Minister of Foreign Affairs
- In office 21 March 2003 – 20 August 2012
- President: Alexander Lukashenko
- Preceded by: Mikhail Khvostov
- Succeeded by: Vladimir Makei

Personal details
- Born: 21 February 1953 Gyumri, Armenian SSR, Soviet Union

= Sergei Martynov (politician) =

Belarusian politician

Sergei Nikolaevich Martynov (Сяргей Мікалаевіч Мартынаў, Серге́й Николаевич Мартынов; born 22 February 1953) is a Belarusian politician who was Minister for Foreign Affairs of Belarus from 2003 to 2012.

== Biography ==
Sergei Martynov was born on 22 February 1953 in Leninakan (now Gyumri), Armenian SSR. He graduated from the Moscow State Institute of International Relations in 1975.

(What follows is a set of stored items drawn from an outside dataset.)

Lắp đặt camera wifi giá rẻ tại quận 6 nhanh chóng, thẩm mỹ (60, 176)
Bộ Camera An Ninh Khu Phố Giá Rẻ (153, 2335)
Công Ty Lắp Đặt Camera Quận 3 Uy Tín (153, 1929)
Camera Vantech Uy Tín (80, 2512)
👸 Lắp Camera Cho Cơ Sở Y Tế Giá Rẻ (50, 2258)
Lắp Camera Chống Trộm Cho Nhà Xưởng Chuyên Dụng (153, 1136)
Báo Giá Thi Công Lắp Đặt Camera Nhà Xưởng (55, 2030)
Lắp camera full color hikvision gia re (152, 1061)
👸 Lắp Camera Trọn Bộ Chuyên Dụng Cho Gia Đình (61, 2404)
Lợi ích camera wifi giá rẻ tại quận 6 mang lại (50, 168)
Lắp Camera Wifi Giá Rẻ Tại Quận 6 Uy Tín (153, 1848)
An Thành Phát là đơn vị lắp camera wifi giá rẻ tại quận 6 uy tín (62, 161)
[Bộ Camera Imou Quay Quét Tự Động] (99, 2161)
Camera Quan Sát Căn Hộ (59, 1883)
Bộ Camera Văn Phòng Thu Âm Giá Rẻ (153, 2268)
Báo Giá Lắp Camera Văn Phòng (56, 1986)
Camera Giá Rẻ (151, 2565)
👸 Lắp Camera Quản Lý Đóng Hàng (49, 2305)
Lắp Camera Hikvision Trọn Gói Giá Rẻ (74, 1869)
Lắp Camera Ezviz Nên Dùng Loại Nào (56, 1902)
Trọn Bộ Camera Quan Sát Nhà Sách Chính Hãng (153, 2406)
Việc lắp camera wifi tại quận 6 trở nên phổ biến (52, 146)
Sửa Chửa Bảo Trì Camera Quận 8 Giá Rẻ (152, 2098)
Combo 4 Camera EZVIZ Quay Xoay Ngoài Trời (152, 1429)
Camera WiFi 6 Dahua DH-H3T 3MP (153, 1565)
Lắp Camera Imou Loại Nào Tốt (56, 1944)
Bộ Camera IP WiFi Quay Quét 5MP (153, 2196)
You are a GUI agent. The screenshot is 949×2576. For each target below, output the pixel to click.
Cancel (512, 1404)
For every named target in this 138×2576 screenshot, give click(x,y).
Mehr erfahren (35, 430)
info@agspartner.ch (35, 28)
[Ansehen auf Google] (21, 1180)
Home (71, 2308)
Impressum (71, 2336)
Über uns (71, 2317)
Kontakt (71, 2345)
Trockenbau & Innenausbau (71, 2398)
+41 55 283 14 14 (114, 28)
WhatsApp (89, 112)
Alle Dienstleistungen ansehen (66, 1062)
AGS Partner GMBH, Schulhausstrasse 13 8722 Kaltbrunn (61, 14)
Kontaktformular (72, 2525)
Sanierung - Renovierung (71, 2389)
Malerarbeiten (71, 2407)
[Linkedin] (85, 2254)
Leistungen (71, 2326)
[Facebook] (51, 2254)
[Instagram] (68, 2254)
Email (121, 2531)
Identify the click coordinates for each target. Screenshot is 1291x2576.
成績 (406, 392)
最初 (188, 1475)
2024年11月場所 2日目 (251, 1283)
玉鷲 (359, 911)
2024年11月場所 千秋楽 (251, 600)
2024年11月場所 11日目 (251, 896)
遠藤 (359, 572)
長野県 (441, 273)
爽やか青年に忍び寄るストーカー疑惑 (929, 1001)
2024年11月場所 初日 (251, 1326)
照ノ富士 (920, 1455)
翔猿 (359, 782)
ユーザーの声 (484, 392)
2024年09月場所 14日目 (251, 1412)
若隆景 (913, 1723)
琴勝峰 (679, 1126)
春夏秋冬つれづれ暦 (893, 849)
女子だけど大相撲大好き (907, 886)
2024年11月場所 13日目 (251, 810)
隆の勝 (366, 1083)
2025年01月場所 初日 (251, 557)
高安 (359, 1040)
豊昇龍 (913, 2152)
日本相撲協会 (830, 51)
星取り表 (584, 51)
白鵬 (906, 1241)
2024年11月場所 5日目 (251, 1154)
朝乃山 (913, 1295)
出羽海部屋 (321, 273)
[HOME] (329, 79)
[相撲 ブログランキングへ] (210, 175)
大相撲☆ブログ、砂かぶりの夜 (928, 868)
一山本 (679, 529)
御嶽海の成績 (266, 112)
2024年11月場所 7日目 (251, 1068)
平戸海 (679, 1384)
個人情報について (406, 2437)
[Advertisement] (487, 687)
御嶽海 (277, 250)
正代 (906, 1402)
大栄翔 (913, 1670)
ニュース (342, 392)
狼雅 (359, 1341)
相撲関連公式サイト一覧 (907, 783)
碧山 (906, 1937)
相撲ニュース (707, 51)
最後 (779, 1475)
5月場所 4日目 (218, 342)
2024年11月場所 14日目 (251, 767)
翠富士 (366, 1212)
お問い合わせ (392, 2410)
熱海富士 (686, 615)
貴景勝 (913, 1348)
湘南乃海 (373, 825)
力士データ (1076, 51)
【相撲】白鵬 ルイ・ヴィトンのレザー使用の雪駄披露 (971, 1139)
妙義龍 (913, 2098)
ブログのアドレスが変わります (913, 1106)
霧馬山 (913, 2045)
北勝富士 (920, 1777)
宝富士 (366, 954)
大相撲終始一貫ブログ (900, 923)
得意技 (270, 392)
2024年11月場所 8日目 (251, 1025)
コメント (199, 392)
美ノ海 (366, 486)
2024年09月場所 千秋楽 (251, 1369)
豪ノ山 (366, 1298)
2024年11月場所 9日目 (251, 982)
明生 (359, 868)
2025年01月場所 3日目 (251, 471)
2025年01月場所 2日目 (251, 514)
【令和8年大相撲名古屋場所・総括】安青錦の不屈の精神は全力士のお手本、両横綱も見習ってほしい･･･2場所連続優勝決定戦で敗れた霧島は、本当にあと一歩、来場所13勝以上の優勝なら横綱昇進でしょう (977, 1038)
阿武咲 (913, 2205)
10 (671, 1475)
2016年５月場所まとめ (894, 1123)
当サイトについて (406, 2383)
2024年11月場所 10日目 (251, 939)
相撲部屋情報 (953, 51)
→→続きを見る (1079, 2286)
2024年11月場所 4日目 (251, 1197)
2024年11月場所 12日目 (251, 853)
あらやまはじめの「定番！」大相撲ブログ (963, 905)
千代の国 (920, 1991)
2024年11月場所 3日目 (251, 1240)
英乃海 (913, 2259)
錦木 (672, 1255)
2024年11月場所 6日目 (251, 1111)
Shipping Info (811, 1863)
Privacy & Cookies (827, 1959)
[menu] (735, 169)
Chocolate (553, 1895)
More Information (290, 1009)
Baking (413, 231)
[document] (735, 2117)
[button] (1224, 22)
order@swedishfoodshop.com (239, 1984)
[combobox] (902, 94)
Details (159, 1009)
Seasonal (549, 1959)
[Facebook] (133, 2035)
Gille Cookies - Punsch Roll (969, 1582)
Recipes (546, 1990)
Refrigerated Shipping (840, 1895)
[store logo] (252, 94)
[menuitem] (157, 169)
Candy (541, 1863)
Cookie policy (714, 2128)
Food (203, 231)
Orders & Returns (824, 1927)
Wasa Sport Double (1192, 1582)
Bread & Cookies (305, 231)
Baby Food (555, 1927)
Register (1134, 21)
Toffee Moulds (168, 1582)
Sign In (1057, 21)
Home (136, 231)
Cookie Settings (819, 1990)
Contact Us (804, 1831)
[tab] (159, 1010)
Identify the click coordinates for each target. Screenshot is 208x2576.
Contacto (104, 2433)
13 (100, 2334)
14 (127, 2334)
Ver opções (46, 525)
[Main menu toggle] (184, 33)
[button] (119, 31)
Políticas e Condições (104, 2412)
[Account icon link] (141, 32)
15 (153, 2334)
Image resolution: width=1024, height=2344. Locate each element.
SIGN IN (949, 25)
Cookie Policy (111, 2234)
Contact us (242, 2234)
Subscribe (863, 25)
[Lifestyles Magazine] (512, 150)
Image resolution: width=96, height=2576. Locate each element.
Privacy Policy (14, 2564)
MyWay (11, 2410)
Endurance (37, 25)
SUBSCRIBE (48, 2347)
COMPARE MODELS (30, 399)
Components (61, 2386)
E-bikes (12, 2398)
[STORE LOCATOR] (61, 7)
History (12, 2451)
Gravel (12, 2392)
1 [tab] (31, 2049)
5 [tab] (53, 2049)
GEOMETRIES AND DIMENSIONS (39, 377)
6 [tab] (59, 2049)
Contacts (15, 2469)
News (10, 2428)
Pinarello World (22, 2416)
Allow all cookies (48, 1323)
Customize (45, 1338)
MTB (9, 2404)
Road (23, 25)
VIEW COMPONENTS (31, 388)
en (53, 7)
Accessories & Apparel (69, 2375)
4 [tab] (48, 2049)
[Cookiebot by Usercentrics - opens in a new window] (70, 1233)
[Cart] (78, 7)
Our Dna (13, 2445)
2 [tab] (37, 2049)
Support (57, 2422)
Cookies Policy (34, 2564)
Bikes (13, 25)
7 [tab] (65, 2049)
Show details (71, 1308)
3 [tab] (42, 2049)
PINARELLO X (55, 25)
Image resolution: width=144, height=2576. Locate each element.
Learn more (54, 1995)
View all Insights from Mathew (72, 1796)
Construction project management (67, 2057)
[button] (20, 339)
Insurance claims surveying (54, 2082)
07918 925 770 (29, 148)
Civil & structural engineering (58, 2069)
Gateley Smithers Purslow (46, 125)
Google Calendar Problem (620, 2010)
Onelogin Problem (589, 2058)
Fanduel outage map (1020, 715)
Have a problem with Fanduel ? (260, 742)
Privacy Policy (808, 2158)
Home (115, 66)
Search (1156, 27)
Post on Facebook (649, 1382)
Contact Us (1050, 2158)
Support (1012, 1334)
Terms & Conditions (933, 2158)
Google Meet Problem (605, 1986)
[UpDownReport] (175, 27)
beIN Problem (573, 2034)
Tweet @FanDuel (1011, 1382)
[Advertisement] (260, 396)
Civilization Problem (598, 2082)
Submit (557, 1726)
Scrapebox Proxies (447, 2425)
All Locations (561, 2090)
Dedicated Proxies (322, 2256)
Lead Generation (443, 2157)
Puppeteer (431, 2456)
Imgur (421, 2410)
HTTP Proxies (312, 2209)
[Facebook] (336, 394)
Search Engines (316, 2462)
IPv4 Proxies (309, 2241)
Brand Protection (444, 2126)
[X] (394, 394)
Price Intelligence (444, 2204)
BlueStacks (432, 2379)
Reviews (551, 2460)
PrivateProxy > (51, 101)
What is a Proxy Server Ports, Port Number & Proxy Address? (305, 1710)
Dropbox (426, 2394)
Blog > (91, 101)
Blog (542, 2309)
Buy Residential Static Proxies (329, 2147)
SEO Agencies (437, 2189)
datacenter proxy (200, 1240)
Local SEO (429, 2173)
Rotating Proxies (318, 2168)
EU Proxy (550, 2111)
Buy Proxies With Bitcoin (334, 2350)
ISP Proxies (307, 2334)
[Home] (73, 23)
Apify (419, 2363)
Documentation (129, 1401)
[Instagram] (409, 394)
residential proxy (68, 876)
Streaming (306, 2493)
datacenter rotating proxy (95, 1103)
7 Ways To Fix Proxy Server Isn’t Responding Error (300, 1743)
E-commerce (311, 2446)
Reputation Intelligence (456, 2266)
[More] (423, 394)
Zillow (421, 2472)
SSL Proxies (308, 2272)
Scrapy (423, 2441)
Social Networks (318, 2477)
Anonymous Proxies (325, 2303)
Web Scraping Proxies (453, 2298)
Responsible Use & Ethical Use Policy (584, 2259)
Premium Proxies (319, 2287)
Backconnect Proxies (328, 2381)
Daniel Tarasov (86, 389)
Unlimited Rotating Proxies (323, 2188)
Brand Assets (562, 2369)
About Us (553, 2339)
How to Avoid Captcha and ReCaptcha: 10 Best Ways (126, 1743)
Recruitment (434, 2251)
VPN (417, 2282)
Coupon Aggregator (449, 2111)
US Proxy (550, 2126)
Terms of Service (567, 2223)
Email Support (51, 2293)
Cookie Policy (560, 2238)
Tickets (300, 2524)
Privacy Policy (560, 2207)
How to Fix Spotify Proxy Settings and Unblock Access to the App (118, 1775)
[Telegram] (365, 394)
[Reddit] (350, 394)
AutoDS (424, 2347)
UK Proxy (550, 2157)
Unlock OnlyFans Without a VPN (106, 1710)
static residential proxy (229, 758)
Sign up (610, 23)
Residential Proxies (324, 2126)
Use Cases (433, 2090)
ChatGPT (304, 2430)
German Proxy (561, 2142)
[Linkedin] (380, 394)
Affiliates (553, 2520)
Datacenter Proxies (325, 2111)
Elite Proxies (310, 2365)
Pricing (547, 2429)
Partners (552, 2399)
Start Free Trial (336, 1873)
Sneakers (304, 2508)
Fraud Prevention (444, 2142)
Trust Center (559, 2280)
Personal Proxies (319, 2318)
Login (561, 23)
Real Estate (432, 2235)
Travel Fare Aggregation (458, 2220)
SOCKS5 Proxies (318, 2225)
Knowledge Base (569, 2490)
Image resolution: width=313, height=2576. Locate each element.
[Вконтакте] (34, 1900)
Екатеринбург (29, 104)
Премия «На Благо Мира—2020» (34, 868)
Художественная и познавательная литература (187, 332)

Between 1980 and 1988 he was assistant to the Minister of Foreign Affairs of the BSSR, then until 1991 he was deputy head of the department of international organizations of the Ministry of Foreign Affairs. He was then from 1991 to 1992 Deputy Permanent Representative of Belarus to the United Nations, and was for a year after that Chargé d'Affaires of Belarus to the United States.

He previously served in the diplomatic representation of Belarus as the ambassador to the United States between 1993 and 1997, and since 1994 as the non-resident ambassador to Mexico. Before his appointment as foreign minister, he also served as ambassador to Belgium, the EU and to NATO between 2001 and 2003. Sergei Martynov was appointed to the post of Foreign Minister of Belarus in March 2003 and dismissed in August 2012. In this role, he called for increased cooperation with the UN and to support more talented young people. He was dismissed without a reason provided in August 2012 and succeeded by Vladimir Makei. He was dismissed after the Teddybear Airdrop row between Belarus and the European Union when to promote pro-democracy teddy bears were air-dropped over Belarus.

He is fluent in Russian, English, French, and Swahili.